**Selection**
Public HealthSep 22, 05

Banning teen-agers from using cell phones or other wireless devices while learning to drive should be a national auto safety priority, U.S. transportation safety officials said on Tuesday.

The National Transportation Safety Board put the proposed restriction on its “most wanted” list of safety improvements for the upcoming year, which also includes older appeals for more states to impose limits on teens’ night driving and carrying passengers.

“Learning to drive and being distracted is a recipe for disaster,” Mark Rosenker, the board’s acting chairman, said at a hearing on the new safety priorities.

“We must do everything we can to reduce these needless deaths and we strongly believe that banning wireless communications devices for teen-agers learning to drive will help significantly,” Rosenker said.

Highway crashes are the leading cause of death among 15- to 20-year-olds. From 1995 to 2004, about 64,000 young people were killed in traffic accidents, federal statistics show. More than half the fatalities occurred at night.

A survey released by U.S. auto safety regulators earlier this year found that hand-held cell phone use among drivers between 16 and 24 increased to 8 percent in 2004 from 5 percent in 2002 and 3 percent in 2000.

At any given moment in the United States last year, an estimated 8 percent of all motorists, or about 1.2 million drivers, were talking on cell phones while driving, the survey found. The figure was 6 percent in 2002 and 4 percent in 2000.

University of Utah researchers found last spring that teens and young adults on the phone while in a driving simulator reacted as slowly as elderly drivers not using a phone.

**Work instructions**
1: Write out the portion of the article on teen drivers and cell phones starting with "Banning teen-agers from" and going on through "new safety priorities.".
2: Continue the article on teen drivers and cell phones from its final sentence.

**Supplied data**

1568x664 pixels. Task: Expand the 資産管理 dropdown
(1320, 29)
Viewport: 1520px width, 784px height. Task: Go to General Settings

**Outputs for the tasks**
1:
Banning teen-agers from using cell phones or other wireless devices while learning to drive should be a national auto safety priority, U.S. transportation safety officials said on Tuesday.

The National Transportation Safety Board put the proposed restriction on its “most wanted” list of safety improvements for the upcoming year, which also includes older appeals for more states to impose limits on teens’ night driving and carrying passengers.

“Learning to drive and being distracted is a recipe for disaster,” Mark Rosenker, the board’s acting chairman, said at a hearing on the new safety priorities.

2:
The safety board’s cell phone recommendation surfaced after a crash in Maryland that killed five people in February 2002. Investigators in that accident said an inexperienced young woman in her new sport utility vehicle ran off the Washington Beltway, flipped and landed on a minivan in the opposite lane.

The board concluded that the woman, who was killed, was talking on a cell phone at the time of the accident and was probably distracted. Inexperience, unfamiliarity with the SUV, windy conditions and speeding were other likely causes.

Kevin Quinlan, a senior safety board staff member, said elevating the recommended cell phone restriction will give “heightened visibility” to a measure that has achieved some momentum already.

Eleven states and the District of Columbia have imposed some limits on wireless technology while driving. Most prohibit cell phone use by drivers who are getting their license.

Critics of attempts to restrict the use of wireless devices by motorists contend that only a fraction of crashes blamed on distracted driving are related to cell phones.